Lincoln has a highly successful policy debate team, competing and winning major tournaments both locally and nationally. Lincoln has won some of the most prestigious tournaments in California, including the California State Invitational held at the University of California Berkeley as well as the Pepperdine Invitational Debates, and clearing into eliminations in tournaments like the University of Southern California's David Damus Trojan Championships. In 2009, Lincoln won four of the six local tournaments, winning City Championships, and, in 2010, won five of the six local tournaments.
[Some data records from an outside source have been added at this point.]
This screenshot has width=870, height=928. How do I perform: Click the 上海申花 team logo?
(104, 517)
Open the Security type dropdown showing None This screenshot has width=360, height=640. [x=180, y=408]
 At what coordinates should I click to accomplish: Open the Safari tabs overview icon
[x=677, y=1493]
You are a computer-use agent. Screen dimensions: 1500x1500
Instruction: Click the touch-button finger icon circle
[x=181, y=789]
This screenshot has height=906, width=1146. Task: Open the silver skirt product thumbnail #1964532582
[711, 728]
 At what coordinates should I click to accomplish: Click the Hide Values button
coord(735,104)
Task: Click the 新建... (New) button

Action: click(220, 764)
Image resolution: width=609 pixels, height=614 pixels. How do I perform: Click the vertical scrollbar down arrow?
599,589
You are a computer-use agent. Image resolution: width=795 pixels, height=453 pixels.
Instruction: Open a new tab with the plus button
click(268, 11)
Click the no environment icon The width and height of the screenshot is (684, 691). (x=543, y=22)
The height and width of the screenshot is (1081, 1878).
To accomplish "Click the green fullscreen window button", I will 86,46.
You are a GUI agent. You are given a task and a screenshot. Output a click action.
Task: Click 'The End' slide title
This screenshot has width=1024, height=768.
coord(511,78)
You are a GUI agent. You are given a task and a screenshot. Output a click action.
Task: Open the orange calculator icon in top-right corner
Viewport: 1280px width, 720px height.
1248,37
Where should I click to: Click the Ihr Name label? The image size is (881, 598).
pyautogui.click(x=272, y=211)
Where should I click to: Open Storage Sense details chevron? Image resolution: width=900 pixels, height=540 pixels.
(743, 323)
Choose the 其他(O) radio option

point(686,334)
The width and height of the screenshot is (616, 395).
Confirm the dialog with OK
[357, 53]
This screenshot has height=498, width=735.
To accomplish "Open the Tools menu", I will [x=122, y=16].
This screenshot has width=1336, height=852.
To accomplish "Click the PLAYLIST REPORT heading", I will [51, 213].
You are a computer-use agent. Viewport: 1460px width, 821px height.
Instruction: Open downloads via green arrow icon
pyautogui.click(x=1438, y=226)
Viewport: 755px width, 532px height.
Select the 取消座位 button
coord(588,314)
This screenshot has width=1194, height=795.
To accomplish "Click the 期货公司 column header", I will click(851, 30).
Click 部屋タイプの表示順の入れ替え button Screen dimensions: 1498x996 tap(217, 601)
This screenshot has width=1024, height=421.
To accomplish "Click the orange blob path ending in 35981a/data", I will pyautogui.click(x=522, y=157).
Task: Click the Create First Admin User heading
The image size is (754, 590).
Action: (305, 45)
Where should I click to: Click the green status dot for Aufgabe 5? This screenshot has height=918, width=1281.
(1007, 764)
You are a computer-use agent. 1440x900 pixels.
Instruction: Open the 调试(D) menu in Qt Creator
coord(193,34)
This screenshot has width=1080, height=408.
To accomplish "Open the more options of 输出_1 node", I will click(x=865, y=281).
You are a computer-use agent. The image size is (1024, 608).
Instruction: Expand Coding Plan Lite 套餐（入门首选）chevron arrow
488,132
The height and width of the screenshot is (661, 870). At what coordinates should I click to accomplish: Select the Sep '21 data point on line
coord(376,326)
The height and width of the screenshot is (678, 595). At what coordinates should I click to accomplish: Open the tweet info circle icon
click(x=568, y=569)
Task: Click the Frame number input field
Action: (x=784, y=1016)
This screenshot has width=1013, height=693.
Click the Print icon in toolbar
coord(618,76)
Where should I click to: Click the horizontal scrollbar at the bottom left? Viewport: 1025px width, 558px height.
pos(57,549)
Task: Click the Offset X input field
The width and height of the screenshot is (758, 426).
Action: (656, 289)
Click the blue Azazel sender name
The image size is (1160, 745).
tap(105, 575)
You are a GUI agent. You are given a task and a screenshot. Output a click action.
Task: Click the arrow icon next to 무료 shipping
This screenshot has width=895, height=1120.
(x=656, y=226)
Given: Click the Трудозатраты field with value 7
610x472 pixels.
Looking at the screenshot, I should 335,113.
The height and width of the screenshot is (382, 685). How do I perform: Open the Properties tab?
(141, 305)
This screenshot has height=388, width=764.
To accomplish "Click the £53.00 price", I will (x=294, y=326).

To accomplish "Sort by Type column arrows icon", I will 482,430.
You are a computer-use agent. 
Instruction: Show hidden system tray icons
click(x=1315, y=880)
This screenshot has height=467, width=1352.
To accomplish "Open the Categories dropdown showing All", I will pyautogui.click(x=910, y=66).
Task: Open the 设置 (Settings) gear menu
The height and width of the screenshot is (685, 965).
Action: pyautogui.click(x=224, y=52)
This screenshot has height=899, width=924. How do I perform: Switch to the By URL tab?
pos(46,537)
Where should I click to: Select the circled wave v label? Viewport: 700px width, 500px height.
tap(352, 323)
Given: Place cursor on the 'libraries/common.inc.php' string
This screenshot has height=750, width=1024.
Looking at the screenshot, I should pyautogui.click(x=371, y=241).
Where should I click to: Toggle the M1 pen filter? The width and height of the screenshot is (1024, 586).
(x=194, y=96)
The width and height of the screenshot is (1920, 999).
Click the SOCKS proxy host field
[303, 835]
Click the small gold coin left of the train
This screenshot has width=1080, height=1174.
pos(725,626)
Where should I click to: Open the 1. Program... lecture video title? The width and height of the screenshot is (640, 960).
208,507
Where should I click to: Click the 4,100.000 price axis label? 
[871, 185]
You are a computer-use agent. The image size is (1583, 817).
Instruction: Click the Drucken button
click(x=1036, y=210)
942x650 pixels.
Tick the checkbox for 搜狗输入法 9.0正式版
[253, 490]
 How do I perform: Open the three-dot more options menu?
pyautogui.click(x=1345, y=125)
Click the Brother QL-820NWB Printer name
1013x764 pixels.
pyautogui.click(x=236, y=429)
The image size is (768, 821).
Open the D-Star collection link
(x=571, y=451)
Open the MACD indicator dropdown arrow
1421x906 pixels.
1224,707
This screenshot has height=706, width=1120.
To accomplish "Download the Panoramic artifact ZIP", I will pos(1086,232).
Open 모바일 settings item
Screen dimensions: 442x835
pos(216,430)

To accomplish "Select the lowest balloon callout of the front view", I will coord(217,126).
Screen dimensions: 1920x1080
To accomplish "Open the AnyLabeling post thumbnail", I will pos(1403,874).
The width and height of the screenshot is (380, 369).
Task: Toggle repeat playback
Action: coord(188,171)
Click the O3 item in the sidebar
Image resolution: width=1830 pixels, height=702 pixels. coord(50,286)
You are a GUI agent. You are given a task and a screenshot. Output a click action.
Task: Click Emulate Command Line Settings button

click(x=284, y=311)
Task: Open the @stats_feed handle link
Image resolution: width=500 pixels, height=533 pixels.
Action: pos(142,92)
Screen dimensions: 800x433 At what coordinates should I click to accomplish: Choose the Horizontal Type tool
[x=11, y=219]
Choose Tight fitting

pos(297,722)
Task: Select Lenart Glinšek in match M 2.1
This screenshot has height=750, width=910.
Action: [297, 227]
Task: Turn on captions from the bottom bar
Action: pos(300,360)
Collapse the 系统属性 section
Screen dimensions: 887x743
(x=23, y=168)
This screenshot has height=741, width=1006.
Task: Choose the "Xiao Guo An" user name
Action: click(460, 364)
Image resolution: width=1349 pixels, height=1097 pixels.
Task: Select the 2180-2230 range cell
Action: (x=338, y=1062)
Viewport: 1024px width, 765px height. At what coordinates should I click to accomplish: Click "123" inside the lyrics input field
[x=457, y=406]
In 2009, Lincoln debated at the Chase Urban Debate Nationals, held in Chicago, and returned to the Nationals again in 2010, clearing into eliminations, and again in 2011, placing fifth overall.

===Academic Performance Index (API)===
API for Lincoln High School.

| School | 2007 | 2008 | 2009 | 2010 | 2011 | 2012 | 2013 |
|---|---|---|---|---|---|---|---|
| Abraham Lincoln High School | 594 | 609 | 588 | 616 | 643 | 761 | 738 |

==Feeder patterns==
A majority of the students come from Florence Nightingale Middle School, El Sereno Middle School.

==Notable alumni==

- Rodolfo Acosta, actor
- Gregory Ain, architect
- Ethel Percy Andrus, principal 1917–1944, founder AARP, first female high school principal in California
- Sam Balter (1909–1998), basketball player
- Eddie Cano, Afro-Cuban jazz and Latin jazz pianist
- Gaylord Carter, organist
- Bobby Castillo, former Los Angeles Dodgers and Minnesota Twins pitcher
- Sal Castro, activist (faculty)
- Eldridge Cleaver, writer - Soul on Ice
- John Conte, actor
- John Doucette, actor
- Sue Kunitomi Embrey, Japanese-American teacher, activist and Manzanar intern
- Moctesuma Esparza, director, producer
- Jackie Fields (Jacob Finkelstein; 1908–1987), boxer who twice won the World Welterweight Championship
- Jennifer Love Hewitt, actress/singer
- John Huston, director/actor
- Fidel LaBarba, boxer, sportswriter, gold medalist 1924 Olympics (Paris)
- José Limón, choreographer
- Carlos R. Moreno, California Supreme Court Justice (Cl. of 1966)
- Sadao Munemori, Medal of Honor recipient
- Jeanette Nolan, actress
- Robert Preston, actor
- Ref Sanchez, actor and fashion photographer
- Jim Tunney, L. A. Unified School District administrator, NFL referee
- Alberto Valdés (painter), class of 1936
- Kenny Washington, (NFL) professional American football player
- Robert Young, actor

==In the news/media==
Abraham Lincoln High School is used prominently as both itself and the fictional "Clayton College" in the 1927 Buster Keaton film College and briefly appears at the end of the movie Walkout (a real life video in the end credits).